Female Explorers We Didn't Know About
You know the feeling of having fresh breeze caressing your face on a windy day at the terrace? That tingling feeling in your palms when you brush it in a stream of gushing water. That unmatchable burst of energy when you have walked a few miles amidst a dense boulevard of trees. If you relate to any of the above, it’s safe to say that at some level you have been bitten by the travel bug too. The most unsettling feeling for anyone who is restless and wishes to explore is to bind them to a place.
Over the course of history we have come across numerous travellers and let me take the liberty to clarify, female travellers, who have gone out in the wild, swam in deep oceans, scaled high peaks and even explored the world outside our blue dot. It’s high time we acknowledge these magnificent and brave woman, who went ahead in spite and despite of the binding cultural norms to explore the world like never before.
Here are few of those valiant women who set the cords of history to their own tunes:
1. Woman who helped establish modern Iraq- Gertrude Bell
Born in 1868, Gertrude Bell was an English writer, archaeologist, political officer and spy.
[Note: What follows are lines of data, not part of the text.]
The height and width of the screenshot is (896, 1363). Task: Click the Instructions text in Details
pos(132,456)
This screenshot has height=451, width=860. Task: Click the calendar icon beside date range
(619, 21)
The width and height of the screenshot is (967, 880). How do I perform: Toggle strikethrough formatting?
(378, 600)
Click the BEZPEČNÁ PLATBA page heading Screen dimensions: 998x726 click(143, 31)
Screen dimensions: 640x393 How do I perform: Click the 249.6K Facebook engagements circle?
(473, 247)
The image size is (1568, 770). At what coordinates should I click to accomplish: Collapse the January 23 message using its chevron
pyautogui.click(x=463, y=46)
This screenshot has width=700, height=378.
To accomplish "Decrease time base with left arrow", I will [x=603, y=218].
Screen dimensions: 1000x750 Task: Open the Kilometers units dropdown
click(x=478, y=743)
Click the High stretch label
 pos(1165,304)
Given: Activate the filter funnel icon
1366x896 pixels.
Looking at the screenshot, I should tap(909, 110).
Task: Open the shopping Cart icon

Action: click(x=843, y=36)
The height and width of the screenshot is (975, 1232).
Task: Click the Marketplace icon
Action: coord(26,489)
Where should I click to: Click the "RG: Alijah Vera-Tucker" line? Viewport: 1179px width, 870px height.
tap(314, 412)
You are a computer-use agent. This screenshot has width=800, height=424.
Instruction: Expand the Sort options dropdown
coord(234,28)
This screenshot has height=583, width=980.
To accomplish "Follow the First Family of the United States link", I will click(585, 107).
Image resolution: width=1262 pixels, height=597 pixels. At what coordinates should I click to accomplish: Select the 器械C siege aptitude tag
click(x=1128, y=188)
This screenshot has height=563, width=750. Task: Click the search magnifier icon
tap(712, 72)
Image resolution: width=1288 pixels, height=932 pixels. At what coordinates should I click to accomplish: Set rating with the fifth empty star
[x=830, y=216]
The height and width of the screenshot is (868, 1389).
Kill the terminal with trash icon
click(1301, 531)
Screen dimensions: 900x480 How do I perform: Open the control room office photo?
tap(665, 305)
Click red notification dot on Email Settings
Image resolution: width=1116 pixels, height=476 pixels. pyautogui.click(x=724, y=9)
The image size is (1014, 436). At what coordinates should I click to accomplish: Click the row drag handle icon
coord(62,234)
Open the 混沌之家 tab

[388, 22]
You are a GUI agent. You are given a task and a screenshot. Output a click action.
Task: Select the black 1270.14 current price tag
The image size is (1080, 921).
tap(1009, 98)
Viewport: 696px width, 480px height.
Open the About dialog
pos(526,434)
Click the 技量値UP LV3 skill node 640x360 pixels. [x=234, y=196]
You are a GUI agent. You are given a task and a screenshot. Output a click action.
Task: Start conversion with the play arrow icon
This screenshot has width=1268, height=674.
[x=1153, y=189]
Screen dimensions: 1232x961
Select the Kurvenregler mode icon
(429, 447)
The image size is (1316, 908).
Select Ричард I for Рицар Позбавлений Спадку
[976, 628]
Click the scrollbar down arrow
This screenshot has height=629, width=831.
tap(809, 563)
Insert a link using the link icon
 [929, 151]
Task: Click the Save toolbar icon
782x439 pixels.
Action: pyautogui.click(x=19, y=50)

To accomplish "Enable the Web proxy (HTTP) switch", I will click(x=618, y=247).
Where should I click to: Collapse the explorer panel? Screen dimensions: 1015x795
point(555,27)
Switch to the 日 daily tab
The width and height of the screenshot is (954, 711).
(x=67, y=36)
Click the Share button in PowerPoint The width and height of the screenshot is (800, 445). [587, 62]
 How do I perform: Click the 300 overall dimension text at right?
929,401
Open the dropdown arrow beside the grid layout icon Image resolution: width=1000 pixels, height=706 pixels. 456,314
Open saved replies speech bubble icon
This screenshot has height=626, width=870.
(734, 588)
She travelled all around Middle East, Asia and Europe. An Oxford graduate, she was the first woman to get a degree in History from this premiere institute. She was also the first woman to write a paper for the British Government. Though she was raised in England and travelled around the world twice, her true place was in the Middle East. She made two around-the-world journeys within 10 years, and even survived a blizzard while climbing the Alps in 1902. She is buried in Baghdad, the capital of the country she helped to create.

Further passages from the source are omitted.